The major constituents (flavonoids and polyphenols) of Cg hydroalcoholic extracts were identified by TLC and spectrophotometrically quantified, and their capability to inhibit neuromuscular activities of bothropic venom was demonstrated in vitro. Crude Bjssu venom induces neurotoxicity in vitro and causes muscle necrosis in vivo, resulting in irreversible tissue loss and limb amputation in severe accidents (29, 30). Muscle necrosis is usually attributed to bothropstoxin-I, which is a myotoxic Lys49 PLA2 homologue and the main toxic component of Bjssu venom (41). The myotoxic components of snake venoms can reduce the initiation of muscle contractures, muscle response after direct stimulation or elevated potassium exposure (42).
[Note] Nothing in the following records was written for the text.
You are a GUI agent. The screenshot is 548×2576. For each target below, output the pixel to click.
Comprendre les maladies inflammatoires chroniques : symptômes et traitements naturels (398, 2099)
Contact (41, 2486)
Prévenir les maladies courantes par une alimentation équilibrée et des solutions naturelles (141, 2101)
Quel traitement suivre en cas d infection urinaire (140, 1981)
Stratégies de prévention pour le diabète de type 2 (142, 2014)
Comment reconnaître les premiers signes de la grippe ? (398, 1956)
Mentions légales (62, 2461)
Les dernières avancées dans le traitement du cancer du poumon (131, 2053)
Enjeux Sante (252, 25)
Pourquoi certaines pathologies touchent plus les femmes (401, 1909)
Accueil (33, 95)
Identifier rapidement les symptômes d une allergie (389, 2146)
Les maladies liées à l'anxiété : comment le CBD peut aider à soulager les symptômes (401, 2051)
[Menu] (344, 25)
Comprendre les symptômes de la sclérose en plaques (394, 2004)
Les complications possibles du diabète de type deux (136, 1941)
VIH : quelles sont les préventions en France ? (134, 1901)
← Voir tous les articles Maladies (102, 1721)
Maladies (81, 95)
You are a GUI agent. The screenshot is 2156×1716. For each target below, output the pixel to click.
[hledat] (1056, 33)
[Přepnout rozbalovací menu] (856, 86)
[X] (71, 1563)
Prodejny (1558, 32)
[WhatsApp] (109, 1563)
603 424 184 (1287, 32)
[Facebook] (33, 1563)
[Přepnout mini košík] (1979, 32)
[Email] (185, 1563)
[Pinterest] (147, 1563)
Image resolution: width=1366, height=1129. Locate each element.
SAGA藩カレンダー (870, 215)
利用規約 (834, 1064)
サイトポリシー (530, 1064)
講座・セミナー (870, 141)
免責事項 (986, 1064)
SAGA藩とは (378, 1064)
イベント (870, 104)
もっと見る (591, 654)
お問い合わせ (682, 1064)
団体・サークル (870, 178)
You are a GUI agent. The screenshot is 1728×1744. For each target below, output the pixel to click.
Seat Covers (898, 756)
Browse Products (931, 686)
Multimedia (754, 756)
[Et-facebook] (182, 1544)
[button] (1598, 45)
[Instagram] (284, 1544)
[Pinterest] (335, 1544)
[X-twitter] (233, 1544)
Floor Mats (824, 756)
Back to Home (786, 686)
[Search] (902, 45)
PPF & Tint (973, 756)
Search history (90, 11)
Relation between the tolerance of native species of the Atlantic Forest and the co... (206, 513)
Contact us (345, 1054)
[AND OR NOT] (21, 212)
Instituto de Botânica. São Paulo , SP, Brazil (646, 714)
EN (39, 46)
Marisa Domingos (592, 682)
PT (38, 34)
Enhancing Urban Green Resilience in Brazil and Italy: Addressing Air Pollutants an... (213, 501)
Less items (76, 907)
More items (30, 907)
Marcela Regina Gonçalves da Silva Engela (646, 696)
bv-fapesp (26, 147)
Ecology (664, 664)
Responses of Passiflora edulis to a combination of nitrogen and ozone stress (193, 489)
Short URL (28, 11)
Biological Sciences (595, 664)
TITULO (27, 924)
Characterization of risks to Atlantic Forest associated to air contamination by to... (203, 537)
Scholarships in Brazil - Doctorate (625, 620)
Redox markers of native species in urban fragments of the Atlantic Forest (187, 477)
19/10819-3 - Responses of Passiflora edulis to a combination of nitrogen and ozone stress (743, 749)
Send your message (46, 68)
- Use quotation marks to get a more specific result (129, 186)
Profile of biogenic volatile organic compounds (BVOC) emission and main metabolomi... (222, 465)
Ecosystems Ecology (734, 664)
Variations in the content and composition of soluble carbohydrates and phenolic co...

In this work, the addition of Bjssu venom (60 µg/mL or 0.3 mg, n = 6) alone to the bath produced total muscle paralysis starting at 26 ± 2 minutes until the end of the experiment.

Figure 2 shows the bioassays on the muscle activity of mouse phrenic nerve-diaphragm preparations using 0.05, 0.1, 1 and 2 mg/mL (or 0.25, 0.5, 5 and 10 mg, respectively) Cg hydroalcoholic extract over 120 minutes. Except 0.05 mg/mL, all other Cg extract concentrations significantly decreased the muscle activity. However, in all assays, a total recovery of the muscle activity was verified after total removal of extracts by washing the preparations with fresh Tyrode solution. The concentrations of 0.05, 0.1 and 1 mg/mL Cg extract were assayed with crude Bjssu venom.

 

 

Figure 3 shows the neutralization of Bjssu venom by Cg extract mixed with venom in the bath kept at 37ºC for 120 min. Curiously, after decreasing muscle activity, 0.1 mg/mL Cg extract significantly (p < 0.05) reduced muscle paralysis by 87.6±1.8% (n = 6). The protective action against crude venom was confirmed by a total recovery after washing (W).

 

 

Using the same experimental model, two organ preparations were observed, pretreatment: preincubation with Cg extract followed by addition of crude Bjssu venom (Figure 4, n = 6); and post-treatment: addition of Cg extract after 15 minutes of Bjssu venom exposure (Figure 5, n = 6). Preincubation with Cg extract protected the muscle against the blockade induced by Bjssu venom, similarly to the results shown in Figure 3. Post-treatment with 0.1 mg/mL Cg extract did not change the blockade profile (not shown), but 1 mg/mL Cg extract partially and significantly (p < 0.05) protected against the total blockade induced by Bjssu venom. This result could indicate that 1 mg/mL Cg extract could prevent the venom activity propagation. Since only higher Cg concentrations showed pharmacological effect, the bioactive compounds could be concentrated in the extract, which is interesting for a future C. gossypiosperma bio-prospection.

 

 

 

 

The inhibition of neurotoxic and myotoxic activities of snake venoms in similar experimental models was also previously observed for crude extracts of Tabernaemontana catharinensis, Casearia sylvestris, Pentaclethra macroloba, Baccharis trimera and Mandevilla velutina (27, 39, 43-47).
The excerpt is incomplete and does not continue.